Collected data entries:
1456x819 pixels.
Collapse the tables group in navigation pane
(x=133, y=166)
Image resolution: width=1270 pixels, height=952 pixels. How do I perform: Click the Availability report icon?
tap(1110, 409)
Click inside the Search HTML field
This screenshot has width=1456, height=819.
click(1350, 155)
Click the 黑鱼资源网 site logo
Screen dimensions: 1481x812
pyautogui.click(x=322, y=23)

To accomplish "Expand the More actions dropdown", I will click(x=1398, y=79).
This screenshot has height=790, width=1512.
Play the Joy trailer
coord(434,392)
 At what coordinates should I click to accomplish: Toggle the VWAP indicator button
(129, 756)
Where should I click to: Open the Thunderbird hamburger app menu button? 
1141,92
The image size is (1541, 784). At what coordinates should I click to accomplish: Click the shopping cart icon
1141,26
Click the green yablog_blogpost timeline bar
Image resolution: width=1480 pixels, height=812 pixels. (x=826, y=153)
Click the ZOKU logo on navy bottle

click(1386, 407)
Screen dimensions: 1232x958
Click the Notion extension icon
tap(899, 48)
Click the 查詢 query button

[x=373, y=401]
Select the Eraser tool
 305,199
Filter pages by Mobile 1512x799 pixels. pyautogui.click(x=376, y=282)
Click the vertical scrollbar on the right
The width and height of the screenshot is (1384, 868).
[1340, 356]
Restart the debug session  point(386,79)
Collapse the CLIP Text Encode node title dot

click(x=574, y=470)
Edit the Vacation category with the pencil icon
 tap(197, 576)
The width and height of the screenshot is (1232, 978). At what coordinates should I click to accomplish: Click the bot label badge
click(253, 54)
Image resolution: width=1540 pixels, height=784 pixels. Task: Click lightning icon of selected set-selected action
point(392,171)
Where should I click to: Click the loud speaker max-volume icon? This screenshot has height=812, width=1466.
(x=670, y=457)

**Problem statement**
Transcribe all entries exactly as they are given.

**Answer to this task**
1456x819 pixels.
Collapse the tables group in navigation pane
(x=133, y=166)
Image resolution: width=1270 pixels, height=952 pixels. How do I perform: Click the Availability report icon?
tap(1110, 409)
Click inside the Search HTML field
This screenshot has width=1456, height=819.
click(1350, 155)
Click the 黑鱼资源网 site logo
Screen dimensions: 1481x812
pyautogui.click(x=322, y=23)

To accomplish "Expand the More actions dropdown", I will click(x=1398, y=79).
This screenshot has height=790, width=1512.
Play the Joy trailer
coord(434,392)
 At what coordinates should I click to accomplish: Toggle the VWAP indicator button
(129, 756)
Where should I click to: Open the Thunderbird hamburger app menu button? 
1141,92
The image size is (1541, 784). At what coordinates should I click to accomplish: Click the shopping cart icon
1141,26
Click the green yablog_blogpost timeline bar
Image resolution: width=1480 pixels, height=812 pixels. (x=826, y=153)
Click the ZOKU logo on navy bottle

click(1386, 407)
Screen dimensions: 1232x958
Click the Notion extension icon
tap(899, 48)
Click the 查詢 query button

[x=373, y=401]
Select the Eraser tool
 305,199
Filter pages by Mobile 1512x799 pixels. pyautogui.click(x=376, y=282)
Click the vertical scrollbar on the right
The width and height of the screenshot is (1384, 868).
[1340, 356]
Restart the debug session  point(386,79)
Collapse the CLIP Text Encode node title dot

click(x=574, y=470)
Edit the Vacation category with the pencil icon
 tap(197, 576)
The width and height of the screenshot is (1232, 978). At what coordinates should I click to accomplish: Click the bot label badge
click(253, 54)
Image resolution: width=1540 pixels, height=784 pixels. Task: Click lightning icon of selected set-selected action
point(392,171)
Where should I click to: Click the loud speaker max-volume icon? This screenshot has height=812, width=1466.
(x=670, y=457)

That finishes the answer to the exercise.